SS: Petitioners can get creative, so I am sure that they will find new and creative ways to use the PTAB to their advantage. However, the PTAB has done a good job lately at responding to inequities in the process, as evidenced by its July 2019 Practice Guide Update, as well as its increase in precedential and informative decisions. Under the current leadership, I envision these trends continuing such that PTAB proceedings will continue to become more balanced between petitioners and patent owners. Most importantly, I believe that as the Precedential Opinion Panel continues to designate more opinions as precedential or informative, the PTAB process will become more predictable and as a result become a more comfortable and familiar – and for patent owners, less scary – option for all parties. I do not think that the PTAB is likely to achieve Congress’s goal of providing a cheaper, faster alternative to district court litigation any time soon, but how often are any of Congress’s goals actually realised?
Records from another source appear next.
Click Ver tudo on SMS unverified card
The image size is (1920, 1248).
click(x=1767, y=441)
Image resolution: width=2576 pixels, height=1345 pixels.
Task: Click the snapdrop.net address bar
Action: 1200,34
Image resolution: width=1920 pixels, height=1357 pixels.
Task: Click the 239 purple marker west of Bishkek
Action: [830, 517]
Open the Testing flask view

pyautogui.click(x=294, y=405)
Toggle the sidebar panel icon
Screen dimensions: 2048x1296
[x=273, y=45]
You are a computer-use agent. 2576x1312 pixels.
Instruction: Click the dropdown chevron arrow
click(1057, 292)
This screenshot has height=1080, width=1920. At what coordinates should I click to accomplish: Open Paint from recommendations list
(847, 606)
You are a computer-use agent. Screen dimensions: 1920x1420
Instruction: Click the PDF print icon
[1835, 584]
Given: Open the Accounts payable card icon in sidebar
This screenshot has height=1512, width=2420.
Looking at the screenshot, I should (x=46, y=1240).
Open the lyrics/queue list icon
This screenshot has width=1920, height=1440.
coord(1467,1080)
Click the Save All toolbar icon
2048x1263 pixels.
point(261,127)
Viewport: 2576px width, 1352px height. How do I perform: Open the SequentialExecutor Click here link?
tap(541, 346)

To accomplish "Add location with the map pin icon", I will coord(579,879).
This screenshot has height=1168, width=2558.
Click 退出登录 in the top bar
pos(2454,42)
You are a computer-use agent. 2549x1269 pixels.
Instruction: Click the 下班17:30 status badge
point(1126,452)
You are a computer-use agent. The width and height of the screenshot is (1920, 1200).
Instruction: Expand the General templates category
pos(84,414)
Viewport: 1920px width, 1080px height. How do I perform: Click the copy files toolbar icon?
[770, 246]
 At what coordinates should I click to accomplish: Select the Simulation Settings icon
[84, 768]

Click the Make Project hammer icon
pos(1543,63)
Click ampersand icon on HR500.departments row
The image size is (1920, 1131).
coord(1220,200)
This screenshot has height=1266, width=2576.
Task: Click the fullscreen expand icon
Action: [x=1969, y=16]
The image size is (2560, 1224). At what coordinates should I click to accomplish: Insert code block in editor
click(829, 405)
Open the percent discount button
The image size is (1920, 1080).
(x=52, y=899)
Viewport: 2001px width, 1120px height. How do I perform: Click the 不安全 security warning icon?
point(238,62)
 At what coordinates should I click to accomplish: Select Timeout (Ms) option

KA: There are a number of cases currently before the Federal Circuit and the US Supreme Court that have the potential to redefine some key features of PTAB trial practice. There have also been multiple attempts to amend the America Invents Act, specifically the provisions governing the PTAB, to reflect various lobbying efforts. These attempts have thus far been unsuccessful. At least in the short and medium term, it is appellate review that is most likely to shape PTAB trial practice.
JG: In the short term, the PTAB is going 100% virtual because of covid-19. This will not be that big a change because many hearings already included remote judges. The medium term will likely be dictated by the next director. As we have seen in recent years, the director has significant authority to chart the course of the PTAB, which could grow even further as a result of the Supreme Court’s decision in Thryv, Inc v Click-To-Call Technologies and the Federal Circuit’s decision in Arthrex. While the next director might share Iancu’s views on how the PTAB should wield its discretion under Section 314, they might have a completely different take. It is entirely possible that the PTAB could stop issuing discretionary institution denials under a new director or that it could issue even more. I look forward to navigating the waters.